# start of SELECTED TEXT

Alaska Air Group finished 4Q2013 and FY2013 on a strong note ahead of a competitive onslaught by Delta at Alaska’s Seattle’s hub reaching a crescendo during 2014. Alaska Airlines grew its profits despite facing a higher level of competitive capacity in many of its markets and having numerous routes within its network in the developmental phase.
At the start of 2014 the canny Alaska appears poised to move on from its diminishing relationship with Delta while possibly exploring new opportunities with American as that carrier becomes entrenched in merger integration.
Overall Alaska is maintaining a positive view for 2014 as demand for the moment seems stable and its financial health is strong. While it seems the competitive network pressure continues unabated in 2014, Alaska believes it is capable of demonstrating its staying power.
Alaska Airlines records strong net income and operating profits for 4Q and FY2013
Alaska Air Group grew its profits by 78% year-on-year during 4Q2013 to USD78 million. For FY2013 the company’s net income jumped 66% to USD508 million. Top-line revenues for 4Q2013 increased 7% to USD1.2 billion and 11% for FY2013 USD5 billion. The company’s overall operating expenses grew 2% in 4Q2013 to US1 billion and 5% for FY2013 to USD4.3 billion.
Alaska Air Group's consolidated revenue performance: 4Q2013 vs 4Q2012 an FY2013 v FY2012
Alaska Air Group's consolidated top-line expenses: 4Q2013 vs 4Q2012 an FY2013 v FY2012
On a unit basis Alaska Air Group’s costs during 4Q2013 grew 1% year-on-year and remained flat for FY2013. But similar to other low-fare airlines including Southwest and JetBlue, Alaska is predicting a 1% rise in unit costs excluding fuel for FY2014 (which is lower than the 2% to 3% estimated increase for Southwest and a 3% to 5% rise for JetBlue).
See related reports:
JetBlue Airways builds its network strength as cost headwinds strengthen
Southwest Airlines: solid financial performance for FY2013, but challenges are piling up
Company CFO Brandon Pedersen recently outlined some of the elements driving the cost creep including an estimated 30%, or USD27 million, increase in technology spend year-on-year for FY2014, USD25 million to USD30 million in costs for a brand refresh and airport cost increases, particularly in Los Angeles and Seattle.

# end of SELECTED TEXT
# start of PROVIDED RECORDS

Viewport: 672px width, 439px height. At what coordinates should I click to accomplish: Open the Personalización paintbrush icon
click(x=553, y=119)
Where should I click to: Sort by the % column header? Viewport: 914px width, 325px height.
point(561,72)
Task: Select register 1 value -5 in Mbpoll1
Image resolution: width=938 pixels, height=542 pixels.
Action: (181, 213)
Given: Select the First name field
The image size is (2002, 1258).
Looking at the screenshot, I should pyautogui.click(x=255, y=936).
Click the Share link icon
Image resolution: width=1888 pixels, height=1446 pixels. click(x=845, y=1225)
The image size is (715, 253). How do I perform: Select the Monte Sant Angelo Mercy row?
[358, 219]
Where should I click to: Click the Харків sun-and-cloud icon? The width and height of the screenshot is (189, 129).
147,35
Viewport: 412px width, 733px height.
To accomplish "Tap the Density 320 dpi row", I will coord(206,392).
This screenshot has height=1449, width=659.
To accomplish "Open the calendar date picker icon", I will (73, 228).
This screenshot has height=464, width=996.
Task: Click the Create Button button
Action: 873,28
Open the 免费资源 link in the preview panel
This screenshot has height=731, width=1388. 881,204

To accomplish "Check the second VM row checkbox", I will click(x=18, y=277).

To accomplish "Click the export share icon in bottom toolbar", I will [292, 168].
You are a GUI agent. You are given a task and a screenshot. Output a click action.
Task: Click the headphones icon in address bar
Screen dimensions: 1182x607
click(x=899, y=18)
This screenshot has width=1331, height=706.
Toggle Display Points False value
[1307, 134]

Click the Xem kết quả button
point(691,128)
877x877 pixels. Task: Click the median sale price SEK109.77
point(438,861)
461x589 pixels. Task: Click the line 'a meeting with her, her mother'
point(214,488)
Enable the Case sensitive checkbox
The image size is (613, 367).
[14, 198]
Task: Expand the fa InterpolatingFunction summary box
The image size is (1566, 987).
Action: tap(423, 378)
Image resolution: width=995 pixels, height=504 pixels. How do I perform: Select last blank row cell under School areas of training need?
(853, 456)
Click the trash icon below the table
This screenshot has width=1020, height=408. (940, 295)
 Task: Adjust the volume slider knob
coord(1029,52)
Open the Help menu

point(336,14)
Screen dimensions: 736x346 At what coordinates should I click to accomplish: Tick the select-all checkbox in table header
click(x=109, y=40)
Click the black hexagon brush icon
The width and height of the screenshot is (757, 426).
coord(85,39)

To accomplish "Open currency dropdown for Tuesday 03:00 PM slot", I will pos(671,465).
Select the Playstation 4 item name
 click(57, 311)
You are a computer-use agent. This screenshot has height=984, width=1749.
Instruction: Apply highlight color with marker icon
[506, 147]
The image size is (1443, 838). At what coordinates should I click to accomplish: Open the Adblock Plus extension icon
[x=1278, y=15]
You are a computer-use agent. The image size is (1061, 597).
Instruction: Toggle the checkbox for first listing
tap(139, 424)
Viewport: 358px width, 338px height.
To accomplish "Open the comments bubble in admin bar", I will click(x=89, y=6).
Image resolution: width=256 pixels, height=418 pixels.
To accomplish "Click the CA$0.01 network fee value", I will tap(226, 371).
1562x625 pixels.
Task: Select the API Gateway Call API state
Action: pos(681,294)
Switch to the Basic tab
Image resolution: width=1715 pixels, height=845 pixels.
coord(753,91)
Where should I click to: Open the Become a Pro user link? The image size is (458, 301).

# end of PROVIDED RECORDS

PROBLEMS TO WORK ON -
1. Render this sentence from the Alaska Air Group text in Spanish: "Overall Alaska is maintaining a positive view for 2014 as demand for the moment seems stable and its financial health is strong."
2. According to the Alaska Air Group text, by how much does the company estimate its technology spend will increase for FY2014?
3. Proceed with the Alaska Air Group text by writing its next paragraph.
The entries stand apart from the text on Alaska Air Group's results.

REPLIES -
1. En general, Alaska mantiene una visión positiva para 2014, ya que la demanda por el momento parece estable y su salud financiera es sólida.

2. By about 30%, or USD27 million, year-on-year.

3.
Mr Pedersen assured that despite the projected rise in Alaska’s unit costs for FY2014, the company remains focussed on lowering its cost over the long-term in order to maintain its cost advantage over large US network carriers and narrow the gap with other low cost producers.
The airline also has the advantage of possessing a relatively strong balance sheet. Alaska's USD1.3 billion in cash is roughly 25% of its USD5 billion in FY2013 revenues. Company CEO Brad Tilden also recently highlighted to investors that debt and operating leases are roughly about 35% of Alaska’s capital structure.
Alaska posts a decent unit revenue performance despite competitive capacity pressure
Alaska also recorded a decent performance in unit revenue and yield metrics for 4Q and FY2013, increasing yield by 1.4% during the quarter, which helped lift unit revenues 1.6%. For FY2013 yields notched down 0.8% which drove unit revenues down 0.5%.
Alaska Air Group's consolidated unit revenue and yield performance: 4Q2013 vs 4Q2012 and FY2013 vs FY2012
As has been the case for the last couple of years, Alaska’s 7% capacity growth during FY2013 was higher than the industry average. Mr Tilden ticked off a list of challenges Alaska faced in FY2013 that will persist in the future. He explained during 4Q2013 overall industry capacity increased 3% in the domestic markets; but “8% in the markets we serve when you exclude our own growth. This was a similar story throughout the year, and it put a lot of pressure on our unit revenues, especially on the long-haul Alaska and west coast markets”.
Both JetBlue and Delta each bolstered their service to Anchorage during the high season and by Sep-2014 Delta will compete with Alaska on six of 10 Alaska’s top markets from Alaska’s Seattle hub. Delta is building Seattle as its US western gateway to Asia, and is working to bolster connections on its own metal to those long-haul Pacific markets.
See related reports:
Delta Air Lines’ latest punch at Alaska in Seattle is to siphon traffic from Vancouver
Delta Air makes still more aggressive moves in Seattle as Alaska Airlines pledges to defend itself
Alaska Airlines' vice president of planning and revenue management Andrew Harrison remarked that the company started 20 new markets during 2012 “that came through in ’13 and are maturing very nicely. We started another 15 markets in 2013 that we’re also seeing maturing nicely. So yes, we may have some downward pressure on yields in some of these markets where there is heavy competitive capacity. That said, we have a good source of new markets and new revenues coming online in 2014.”
Most of Alaska’s announced new markets are to Salt Lake City, a hub for Delta. During Jun-2013 Alaska plans to introduce new service from Salt Lake City to its Portland and San Diego hubs, Los Angeles, San Jose, California, Boise, Las Vegas and San Francisco.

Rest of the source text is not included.